## Task to complete
What follows is a set of records, each of which is to be written out exactly.

## Input material
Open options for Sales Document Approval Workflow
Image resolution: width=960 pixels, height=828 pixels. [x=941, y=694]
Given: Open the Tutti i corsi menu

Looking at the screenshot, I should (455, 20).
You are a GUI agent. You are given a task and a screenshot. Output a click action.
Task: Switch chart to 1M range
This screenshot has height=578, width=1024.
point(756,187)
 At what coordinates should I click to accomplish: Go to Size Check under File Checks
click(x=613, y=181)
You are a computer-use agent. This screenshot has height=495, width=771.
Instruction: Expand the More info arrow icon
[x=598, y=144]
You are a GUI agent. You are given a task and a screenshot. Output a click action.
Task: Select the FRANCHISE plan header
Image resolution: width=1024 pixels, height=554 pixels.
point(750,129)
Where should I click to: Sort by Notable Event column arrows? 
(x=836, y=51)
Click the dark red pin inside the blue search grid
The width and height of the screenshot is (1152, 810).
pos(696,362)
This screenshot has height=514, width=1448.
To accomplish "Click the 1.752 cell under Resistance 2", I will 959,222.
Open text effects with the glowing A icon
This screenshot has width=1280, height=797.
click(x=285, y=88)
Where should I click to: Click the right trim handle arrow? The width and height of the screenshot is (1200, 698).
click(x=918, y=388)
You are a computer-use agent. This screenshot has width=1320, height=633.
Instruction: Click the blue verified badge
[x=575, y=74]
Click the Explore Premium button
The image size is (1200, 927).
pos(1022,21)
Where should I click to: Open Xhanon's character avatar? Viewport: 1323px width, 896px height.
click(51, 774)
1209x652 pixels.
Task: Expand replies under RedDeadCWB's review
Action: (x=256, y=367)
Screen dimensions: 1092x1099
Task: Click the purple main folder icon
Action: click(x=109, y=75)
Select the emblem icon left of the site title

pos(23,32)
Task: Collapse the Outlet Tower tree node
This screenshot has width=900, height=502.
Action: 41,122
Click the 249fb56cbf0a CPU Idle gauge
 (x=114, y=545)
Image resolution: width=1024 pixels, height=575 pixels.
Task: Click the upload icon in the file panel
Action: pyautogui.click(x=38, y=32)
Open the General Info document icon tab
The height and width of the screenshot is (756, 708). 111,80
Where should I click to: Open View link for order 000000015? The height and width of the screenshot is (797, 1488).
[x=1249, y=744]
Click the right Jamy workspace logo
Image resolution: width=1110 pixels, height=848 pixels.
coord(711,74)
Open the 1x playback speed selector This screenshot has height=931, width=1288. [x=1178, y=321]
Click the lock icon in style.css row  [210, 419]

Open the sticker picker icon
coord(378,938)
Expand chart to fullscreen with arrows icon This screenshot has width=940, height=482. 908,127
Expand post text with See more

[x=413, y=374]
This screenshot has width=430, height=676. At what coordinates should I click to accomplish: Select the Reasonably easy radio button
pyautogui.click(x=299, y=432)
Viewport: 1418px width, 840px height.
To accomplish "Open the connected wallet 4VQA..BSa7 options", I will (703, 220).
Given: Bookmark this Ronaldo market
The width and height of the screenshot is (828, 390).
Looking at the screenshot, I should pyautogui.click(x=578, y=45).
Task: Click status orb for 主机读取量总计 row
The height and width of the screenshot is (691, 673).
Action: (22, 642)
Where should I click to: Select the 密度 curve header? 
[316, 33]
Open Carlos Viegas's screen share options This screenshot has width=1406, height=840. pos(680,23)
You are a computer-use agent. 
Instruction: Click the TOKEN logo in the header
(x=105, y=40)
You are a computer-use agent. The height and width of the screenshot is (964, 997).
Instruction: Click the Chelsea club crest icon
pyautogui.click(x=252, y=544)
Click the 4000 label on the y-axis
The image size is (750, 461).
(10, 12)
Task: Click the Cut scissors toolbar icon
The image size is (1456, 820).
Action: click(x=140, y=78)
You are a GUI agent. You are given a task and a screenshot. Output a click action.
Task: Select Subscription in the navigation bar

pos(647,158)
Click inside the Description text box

## Exercise solution
Open options for Sales Document Approval Workflow
Image resolution: width=960 pixels, height=828 pixels. [x=941, y=694]
Given: Open the Tutti i corsi menu

Looking at the screenshot, I should (455, 20).
You are a GUI agent. You are given a task and a screenshot. Output a click action.
Task: Switch chart to 1M range
This screenshot has height=578, width=1024.
point(756,187)
 At what coordinates should I click to accomplish: Go to Size Check under File Checks
click(x=613, y=181)
You are a computer-use agent. This screenshot has height=495, width=771.
Instruction: Expand the More info arrow icon
[x=598, y=144]
You are a GUI agent. You are given a task and a screenshot. Output a click action.
Task: Select the FRANCHISE plan header
Image resolution: width=1024 pixels, height=554 pixels.
point(750,129)
Where should I click to: Sort by Notable Event column arrows? 
(x=836, y=51)
Click the dark red pin inside the blue search grid
The width and height of the screenshot is (1152, 810).
pos(696,362)
This screenshot has height=514, width=1448.
To accomplish "Click the 1.752 cell under Resistance 2", I will 959,222.
Open text effects with the glowing A icon
This screenshot has width=1280, height=797.
click(x=285, y=88)
Where should I click to: Click the right trim handle arrow? The width and height of the screenshot is (1200, 698).
click(x=918, y=388)
You are a computer-use agent. This screenshot has width=1320, height=633.
Instruction: Click the blue verified badge
[x=575, y=74]
Click the Explore Premium button
The image size is (1200, 927).
pos(1022,21)
Where should I click to: Open Xhanon's character avatar? Viewport: 1323px width, 896px height.
click(51, 774)
1209x652 pixels.
Task: Expand replies under RedDeadCWB's review
Action: (x=256, y=367)
Screen dimensions: 1092x1099
Task: Click the purple main folder icon
Action: click(x=109, y=75)
Select the emblem icon left of the site title

pos(23,32)
Task: Collapse the Outlet Tower tree node
This screenshot has width=900, height=502.
Action: 41,122
Click the 249fb56cbf0a CPU Idle gauge
 (x=114, y=545)
Image resolution: width=1024 pixels, height=575 pixels.
Task: Click the upload icon in the file panel
Action: pyautogui.click(x=38, y=32)
Open the General Info document icon tab
The height and width of the screenshot is (756, 708). 111,80
Where should I click to: Open View link for order 000000015? The height and width of the screenshot is (797, 1488).
[x=1249, y=744]
Click the right Jamy workspace logo
Image resolution: width=1110 pixels, height=848 pixels.
coord(711,74)
Open the 1x playback speed selector This screenshot has height=931, width=1288. [x=1178, y=321]
Click the lock icon in style.css row  [210, 419]

Open the sticker picker icon
coord(378,938)
Expand chart to fullscreen with arrows icon This screenshot has width=940, height=482. 908,127
Expand post text with See more

[x=413, y=374]
This screenshot has width=430, height=676. At what coordinates should I click to accomplish: Select the Reasonably easy radio button
pyautogui.click(x=299, y=432)
Viewport: 1418px width, 840px height.
To accomplish "Open the connected wallet 4VQA..BSa7 options", I will (703, 220).
Given: Bookmark this Ronaldo market
The width and height of the screenshot is (828, 390).
Looking at the screenshot, I should pyautogui.click(x=578, y=45).
Task: Click status orb for 主机读取量总计 row
The height and width of the screenshot is (691, 673).
Action: (22, 642)
Where should I click to: Select the 密度 curve header? 
[316, 33]
Open Carlos Viegas's screen share options This screenshot has width=1406, height=840. pos(680,23)
You are a computer-use agent. 
Instruction: Click the TOKEN logo in the header
(x=105, y=40)
You are a computer-use agent. The height and width of the screenshot is (964, 997).
Instruction: Click the Chelsea club crest icon
pyautogui.click(x=252, y=544)
Click the 4000 label on the y-axis
The image size is (750, 461).
(10, 12)
Task: Click the Cut scissors toolbar icon
The image size is (1456, 820).
Action: click(x=140, y=78)
You are a GUI agent. You are given a task and a screenshot. Output a click action.
Task: Select Subscription in the navigation bar

pos(647,158)
Click inside the Description text box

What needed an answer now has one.